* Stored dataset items
----------------

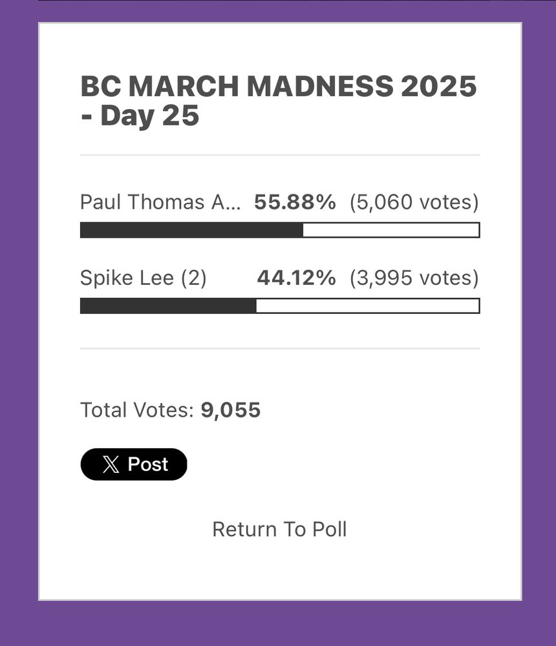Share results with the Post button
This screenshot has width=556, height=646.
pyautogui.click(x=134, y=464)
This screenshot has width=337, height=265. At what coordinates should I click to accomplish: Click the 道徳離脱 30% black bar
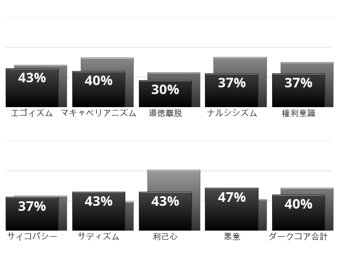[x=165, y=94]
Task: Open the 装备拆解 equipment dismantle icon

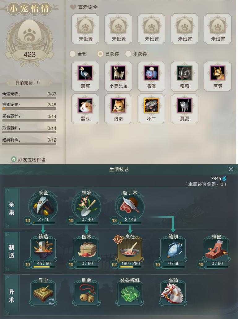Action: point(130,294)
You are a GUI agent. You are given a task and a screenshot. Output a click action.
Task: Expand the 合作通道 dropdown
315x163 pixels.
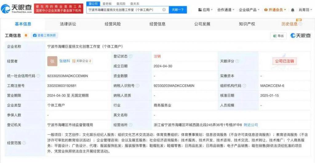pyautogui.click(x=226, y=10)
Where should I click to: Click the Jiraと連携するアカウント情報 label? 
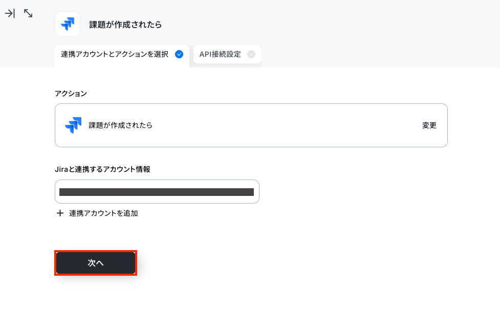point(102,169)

----------------

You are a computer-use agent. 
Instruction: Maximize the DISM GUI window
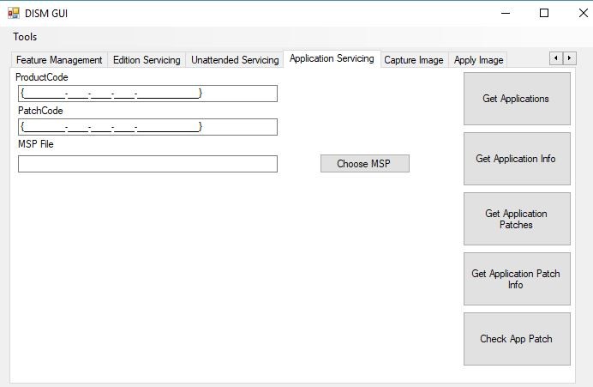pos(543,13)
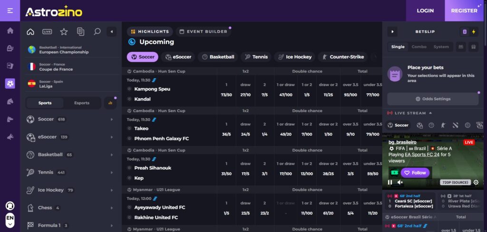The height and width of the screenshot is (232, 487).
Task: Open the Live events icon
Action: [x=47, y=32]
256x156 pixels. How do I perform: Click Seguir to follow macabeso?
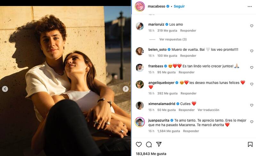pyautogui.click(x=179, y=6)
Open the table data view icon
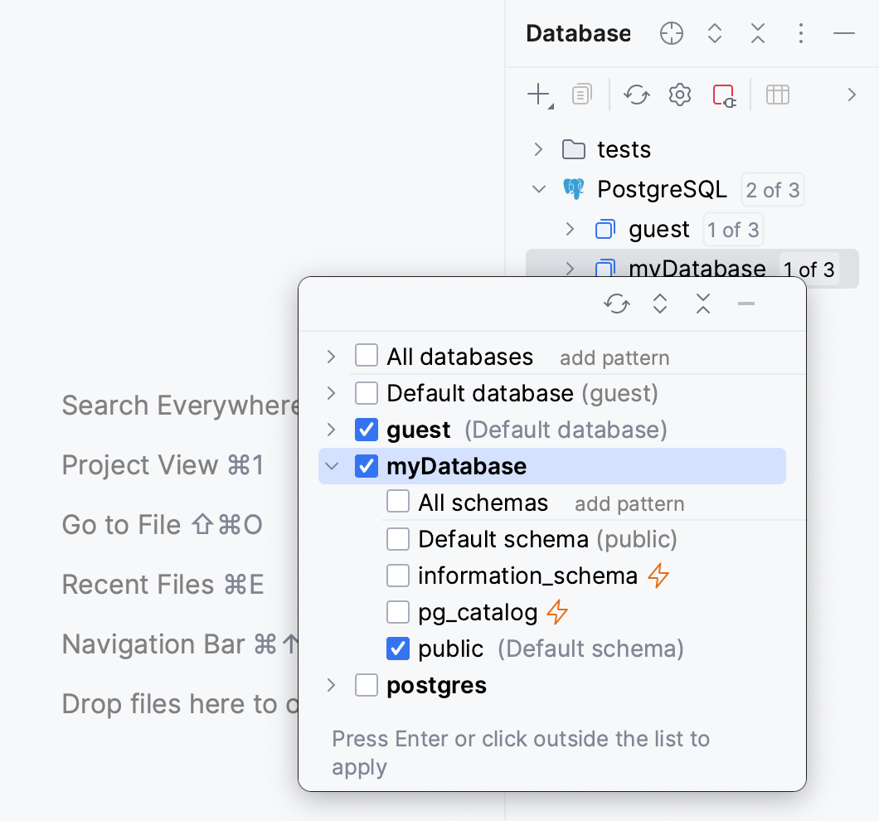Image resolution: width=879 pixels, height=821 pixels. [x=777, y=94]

----------------

* Exercise goal
Lines with the word "agent" in them should be copied from the preceding records.

* Output for this task
You are a GUI agent. You are given a task and a screenshot. Output a click action.
You are a computer-use agent. 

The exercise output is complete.